Somehow, this is my 24th year at Wimbledon Art Studios and over those years I have seen it grow in size and strength. From the top floor of a paper warehouse with a handful of studios, we have grown with buildings being built and converted into work spaces for around 250 artists. We continue a rich tradition of artists and makers in the area, near the banks of the Wandle river in an area of osiers for basket makers and close to William Morris’s Liberty fabric printing mills at Merton Abbey.
This hive of creative industry opens its doors every year for two open studio events over four days in May and November. This used to be a relatively homespun event but always busy, buzzy and a great opportunity to welcome people into our work spaces and a great excuse to give the studio a good wash and brush up too. We’re a mixed discipline complex and whilst some people are full time in the studio, others at evenings or weekends, so not everyone is there all of the time. However, a couple of weeks before the show the car park and bike racks overflow, the energy and noise level ratchet up as activity to finish, fire or frame work takes over. The usually anonymous white corridors fill up with paintings hung outside studios to give a snapshot of what guests will find in each studio.
Arts trails can be a little daunting, having to walk into someone’s house or down their garden path before encountering the work. Here though you can stroll the network of corridors and simply glance inside a door to see whether you want to go in for a closer look or keep on walking and you are welcome to talk to the artists but you don’t have to chat if you don’t want to!

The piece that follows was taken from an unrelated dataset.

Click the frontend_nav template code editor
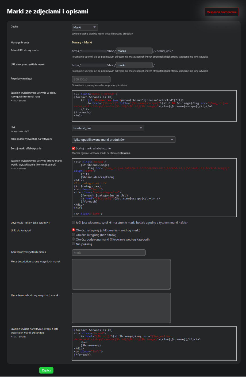246x377 pixels. pos(154,106)
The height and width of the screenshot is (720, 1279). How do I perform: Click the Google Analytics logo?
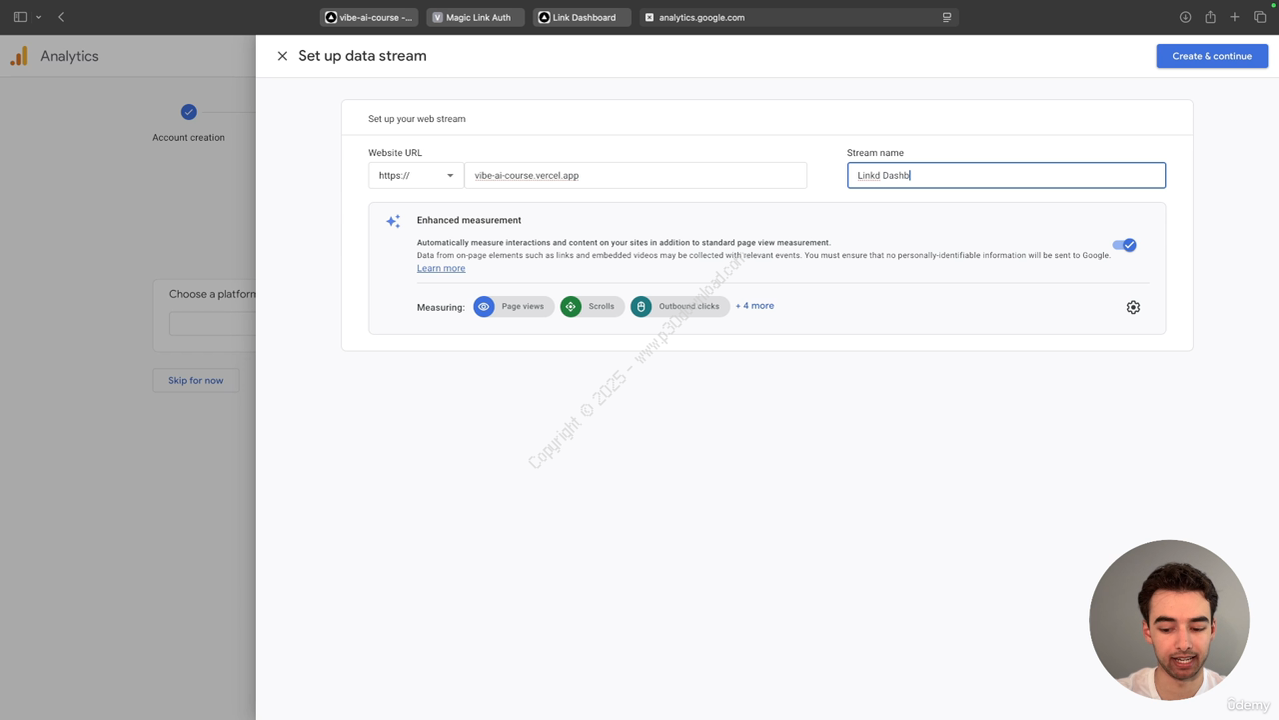19,56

To make finding your way around this maze easier, we have been divided into different coloured zones. My studio, 204 is in the top floor of the paper warehouse. There are blue, yellow and green too but obviously you would want to visit the original and best red studios first! You don’t need to trail a ball of thread to find your way around the labyrinth, we give you a map with everyone’s contact details.

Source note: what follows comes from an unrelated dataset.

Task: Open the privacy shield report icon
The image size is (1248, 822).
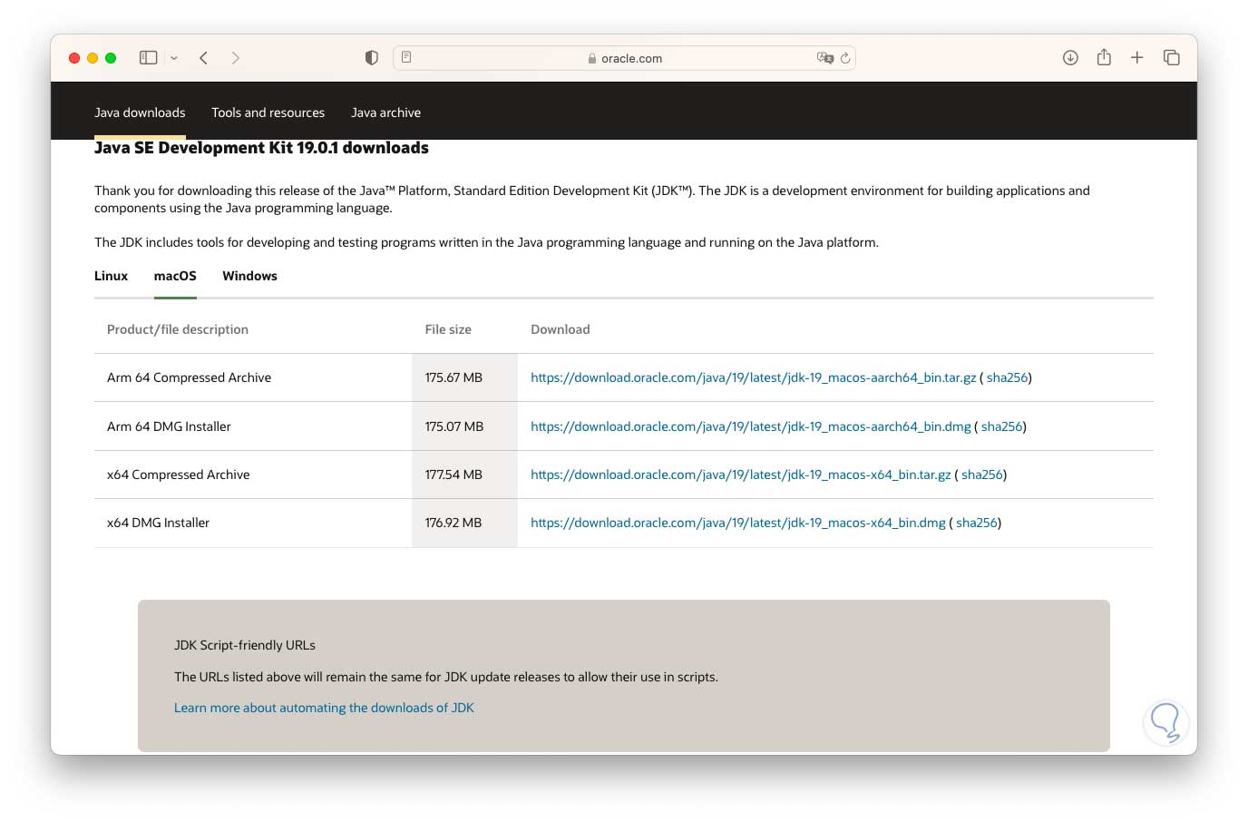Action: coord(371,58)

When I first joined the studios, I was in a large L shaped room with two other ceramicists and a jeweller. I worked on one table and we had some shared space for plaster work and a kiln. My first show was a simple job of clearing the table and having a stab in the dark about how to display and price my work. Cheques were still the way to pay for things along with cash and the idea of having a little handheld card machine for people to pay using their phones or even a watch to pay was science fiction! Having finished my Ceramics degree at Camberwell College of Arts in 1996, I worked and temped in offices for a few years. I was working full time and only at the studio in evenings and weekends and although I had already had a studio under the railway arches in Battersea, I was very new to this. I moved into my own studio a few doors down about six months later, briefly went part time at work and then decided to give myself over to this completely and became a full time ceramicist. A year after being alone in my studio, I moved within the building again to share a larger space with a wonderful figurative ceramicist, who is still one of my closest friends and one of the most creative people you could meet. She has moved on and away and after another few years of sharing the space I have had the studio to myself and quickly spread out to fill it!

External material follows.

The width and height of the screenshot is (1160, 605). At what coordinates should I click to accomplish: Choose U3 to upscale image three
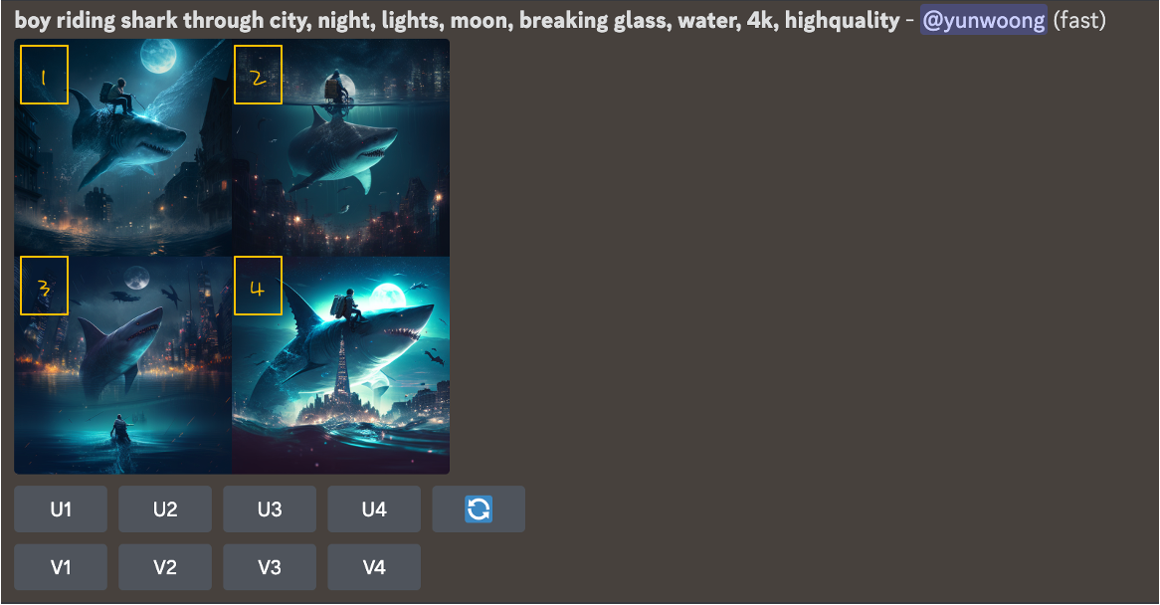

Open Studios were such an important part of getting established at the start of my career. It took a while to feel comfortable in what is generally a very private space of thought, contemplation and manufacture. To have the door open and have people walking in, scutinising the work, having to talk about it and, strange though it may seem, part with work as it sold, was all surprisingly nerve wracking and difficult at first. The change in energy from preparing for a show and then the doors opening took some getting used to. It proved invaluable though for doing retail and trade fairs; having to learn about how to talk about the work. How much of your process are you willing to give away? How much will enlighten and how much will confuse? Do you display with no distractions like a gallery or leave areas clean but still functional?
Over the years my displays have evolved. I have tried out different coloured backgrounds to offset the white of the porcelain and to try and enhance the detail, shadows and textures and lighting is important too. I use lighting above, directed towards work and on one of my units I have added lighting to the underneath of shelves to light the work below. This can also work to shine into the work which displays the translucence of the porcelain. I have built plinths in the past with glass tops so that they can be lit from inside, throwing dramatic light from below the work. Glass and perspex are really effective for creating a lightness and delicacy within a display. I use small perspex risers to lift work and create space and have replaced wooden shelves for glass on a pair of units that over the years have been painted a variety of colours but now remain an inky black. In the past I have tried green and deep red as backgrounds and in 2007 found black was wonderful with the white porcelain. Having worked through rich greys and tried blue tones from a deep sky blue, to cobalt, my current preferred display is a rich navy blue which beautifully offsets both the white work and the work with cobalt.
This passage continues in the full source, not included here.